Grand coup d'éclat ce printemps à la galerie Pierre-François Ouellette, qui présente Lignes traîtresses, un regroupement d'oeuvres récentes de l'artiste torontois Ed Pien: papiers découpés, dessins et une fabuleuse installation appelée Corridor.

Pierre-François Ouellette aime les artistes et ceux-ci le lui rendent bien. Avec raison. Le galeriste a le don de cueillir un fruit au point où il offre un maximum de saveurs. C'est le cas présent avec Ed Pien, artiste torontois sur le seuil d'une belle carrière internationale.

 

Cet orfèvre méticuleux présente à Montréal ses papiers découpés et ses dessins récents, mais il nous fait également l'immense cadeau d'une primeur exceptionnelle, une installation, Corridor, composée à la fois de deux murs de cordes tissées, encadrés par une projection vidéo et un dessin. Un point d'orgue important dans l'oeuvre de cet artiste.

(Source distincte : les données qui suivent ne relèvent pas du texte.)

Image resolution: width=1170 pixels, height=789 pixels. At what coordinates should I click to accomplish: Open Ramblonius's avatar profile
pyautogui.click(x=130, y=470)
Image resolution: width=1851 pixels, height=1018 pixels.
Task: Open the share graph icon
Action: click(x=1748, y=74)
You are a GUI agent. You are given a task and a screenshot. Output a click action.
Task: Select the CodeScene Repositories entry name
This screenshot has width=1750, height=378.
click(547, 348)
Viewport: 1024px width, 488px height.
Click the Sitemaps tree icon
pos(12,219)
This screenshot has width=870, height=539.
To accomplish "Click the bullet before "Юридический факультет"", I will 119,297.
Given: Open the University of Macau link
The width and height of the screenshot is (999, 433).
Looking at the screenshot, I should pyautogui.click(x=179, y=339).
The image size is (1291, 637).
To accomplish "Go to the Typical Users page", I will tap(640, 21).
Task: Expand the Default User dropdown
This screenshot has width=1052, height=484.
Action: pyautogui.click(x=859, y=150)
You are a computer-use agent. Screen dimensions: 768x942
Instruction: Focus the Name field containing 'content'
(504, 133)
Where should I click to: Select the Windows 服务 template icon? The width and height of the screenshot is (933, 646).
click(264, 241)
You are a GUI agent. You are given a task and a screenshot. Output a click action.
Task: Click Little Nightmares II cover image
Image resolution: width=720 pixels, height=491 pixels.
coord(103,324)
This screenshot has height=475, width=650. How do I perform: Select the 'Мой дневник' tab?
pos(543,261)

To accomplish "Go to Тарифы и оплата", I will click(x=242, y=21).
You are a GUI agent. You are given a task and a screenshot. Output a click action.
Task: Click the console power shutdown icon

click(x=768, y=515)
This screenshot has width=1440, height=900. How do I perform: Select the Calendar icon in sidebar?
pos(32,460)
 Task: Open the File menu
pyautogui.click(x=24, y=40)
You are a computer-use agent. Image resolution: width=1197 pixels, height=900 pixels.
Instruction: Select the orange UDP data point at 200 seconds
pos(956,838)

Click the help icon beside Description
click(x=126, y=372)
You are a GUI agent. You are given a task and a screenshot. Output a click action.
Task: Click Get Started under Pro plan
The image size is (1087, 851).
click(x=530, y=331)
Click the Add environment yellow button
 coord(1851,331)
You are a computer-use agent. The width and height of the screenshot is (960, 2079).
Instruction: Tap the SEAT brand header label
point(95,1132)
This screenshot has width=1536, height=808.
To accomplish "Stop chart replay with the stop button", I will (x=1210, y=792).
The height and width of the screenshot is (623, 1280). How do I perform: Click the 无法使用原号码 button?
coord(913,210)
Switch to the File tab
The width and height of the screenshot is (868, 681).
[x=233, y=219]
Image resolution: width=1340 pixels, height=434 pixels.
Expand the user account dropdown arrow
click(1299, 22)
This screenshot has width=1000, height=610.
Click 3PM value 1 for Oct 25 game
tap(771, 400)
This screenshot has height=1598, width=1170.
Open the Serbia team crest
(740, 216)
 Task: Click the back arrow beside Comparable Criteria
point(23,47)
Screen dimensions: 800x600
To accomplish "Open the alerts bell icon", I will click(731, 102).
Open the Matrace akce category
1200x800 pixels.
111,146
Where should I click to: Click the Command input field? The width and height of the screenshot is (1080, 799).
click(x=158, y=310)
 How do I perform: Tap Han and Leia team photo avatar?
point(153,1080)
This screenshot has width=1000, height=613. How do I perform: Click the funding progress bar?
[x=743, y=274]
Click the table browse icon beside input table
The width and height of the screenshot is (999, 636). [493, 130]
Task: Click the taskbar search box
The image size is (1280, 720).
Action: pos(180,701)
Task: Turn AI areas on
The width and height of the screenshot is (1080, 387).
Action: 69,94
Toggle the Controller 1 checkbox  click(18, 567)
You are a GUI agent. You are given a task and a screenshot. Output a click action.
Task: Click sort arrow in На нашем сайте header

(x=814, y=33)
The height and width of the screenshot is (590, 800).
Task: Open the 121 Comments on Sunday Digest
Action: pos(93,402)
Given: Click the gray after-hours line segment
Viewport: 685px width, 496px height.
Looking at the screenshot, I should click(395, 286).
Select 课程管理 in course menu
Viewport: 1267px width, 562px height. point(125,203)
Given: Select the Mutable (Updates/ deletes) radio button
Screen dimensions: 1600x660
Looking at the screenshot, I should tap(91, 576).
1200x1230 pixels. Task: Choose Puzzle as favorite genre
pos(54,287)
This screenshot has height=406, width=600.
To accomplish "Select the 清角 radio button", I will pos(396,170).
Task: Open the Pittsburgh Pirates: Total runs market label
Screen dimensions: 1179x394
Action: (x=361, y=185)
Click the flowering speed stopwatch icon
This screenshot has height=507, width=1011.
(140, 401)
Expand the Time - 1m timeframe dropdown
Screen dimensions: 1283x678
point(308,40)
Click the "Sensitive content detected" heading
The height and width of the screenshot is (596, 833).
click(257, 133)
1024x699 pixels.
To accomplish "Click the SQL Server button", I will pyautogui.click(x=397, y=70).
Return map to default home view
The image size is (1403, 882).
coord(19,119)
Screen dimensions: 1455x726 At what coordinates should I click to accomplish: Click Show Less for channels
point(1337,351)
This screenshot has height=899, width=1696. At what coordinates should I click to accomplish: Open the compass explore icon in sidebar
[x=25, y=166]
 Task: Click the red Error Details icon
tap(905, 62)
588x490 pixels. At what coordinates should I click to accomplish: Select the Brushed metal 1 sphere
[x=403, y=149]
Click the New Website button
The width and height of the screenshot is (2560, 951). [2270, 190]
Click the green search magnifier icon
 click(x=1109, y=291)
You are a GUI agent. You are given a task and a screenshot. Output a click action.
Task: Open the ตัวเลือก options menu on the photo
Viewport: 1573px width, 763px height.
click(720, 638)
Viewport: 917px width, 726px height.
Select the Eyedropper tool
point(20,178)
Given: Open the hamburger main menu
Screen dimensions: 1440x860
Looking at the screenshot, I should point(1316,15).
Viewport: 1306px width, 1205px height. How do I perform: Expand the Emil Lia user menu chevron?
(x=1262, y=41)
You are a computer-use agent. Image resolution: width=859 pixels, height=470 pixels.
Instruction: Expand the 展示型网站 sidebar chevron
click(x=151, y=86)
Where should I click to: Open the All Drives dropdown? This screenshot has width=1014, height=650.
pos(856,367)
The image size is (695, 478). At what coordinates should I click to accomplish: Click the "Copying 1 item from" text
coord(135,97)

Il s'agit d'un compendium de la pratique d'Ed Pien depuis une dizaine d'années, mais un ailleurs déjà porteur d'oeuvres futures prometteuses. L'artiste aborde un nouveau continent, de nouvelles avenues d'expression où la complexité de son art atteint un sommet, sans jamais tomber dans l'opacité.

Il y a une gravité dans le propos d'Ed Pien et un mystère, mais aussi une énergie de plus en plus présente, voire vivifiante. Entre positif et négatif, tant au sens photographique que philosophique du terme, avec ses cordes de diverses tailles et couleurs, l'artiste noue l'ombre à la lumière en attrapant le visiteur dans sa toile d'araignée.

«Je tente d'impliquer le spectateur de plus en plus. Avec la vidéo dans Corridor, je travaille sur le temps, en plus de l'espace. Le plus longtemps on y reste, le plus on en retire», estime l'artiste.

Mais ce processus existe aussi dans ses papiers découpés et ses dessins. Visiblement, le travail est dense, réfléchi. Les arbres qu'il sculpte sur papier sont d'imposants et fascinants organismes vivants. D'étranges êtres habitent leur ramage noir sur fond blanc. Ed Pien cultive l'ambiguïté, tout en nuances.

«Je ne veux pas faire joli, mais j'aime que ce soit beau», dit-il de ses découpages sur grandes surfaces.

Des transitions à explorer

Son tableau The Arrival of Spring impressionne. Des hommes ou des singes s'élancent dans un arbre gigantesque, qui côtoie une structure vraisemblablement métallique plus froide. Malgré cette opposition nature-culture, absolument tout est lié dans le trait. C'est un univers en soi qui peut sembler inquiétant, mais où la vie organique triomphe.

«C'est comme si tout y est possible, fait-il. J'aime explorer différentes possibilités plutôt que de m'en tenir à une seule. La vie est quelque part entre les extrêmes. Ce qui m'intéresse, c'est la transformation, les transitions.»

Ses dessins, aussi, se composent de plusieurs couches ou strates ajoutées les unes aux autres dans un processus de 10 longues années - vous avez bien lu! - qui va de l'abstraction vers la figuration et la narrativité.

«Je pose de petites marques au début, puis je commence à construire une image. Il s'en dégage des personnalités. Je les inscris dans une pièce de théâtre. Quand je constate qu'elles fonctionnent bien ensemble, je les lie. Ce sont des dessins en expansion», explique-t-il.

On y voit des créatures bizarroïdes apparaître, des têtes difformes, des membres découpés, mais d'autres représentations, en filigrane, sont empreintes de tendresse et de simplicité. C'est quelque part entre le noir et le blanc, dans toutes les teintes de gris, qu'Ed Pien agit.

Certains artistes contemporains veulent déranger. Et que cela. Ed Pien, lui, souffle sur l'ambiguïté, mais il reste accessible. Sa recherche inclut l'art d'être spectateur. Sans nous prendre par la main, mais par le coeur.

À voir absolument.

L'exposition Ed Pien: Lignes traîtresses est présentée jusqu'au 27 juin à la Galerie Pierre-François Ouellette art contemporain.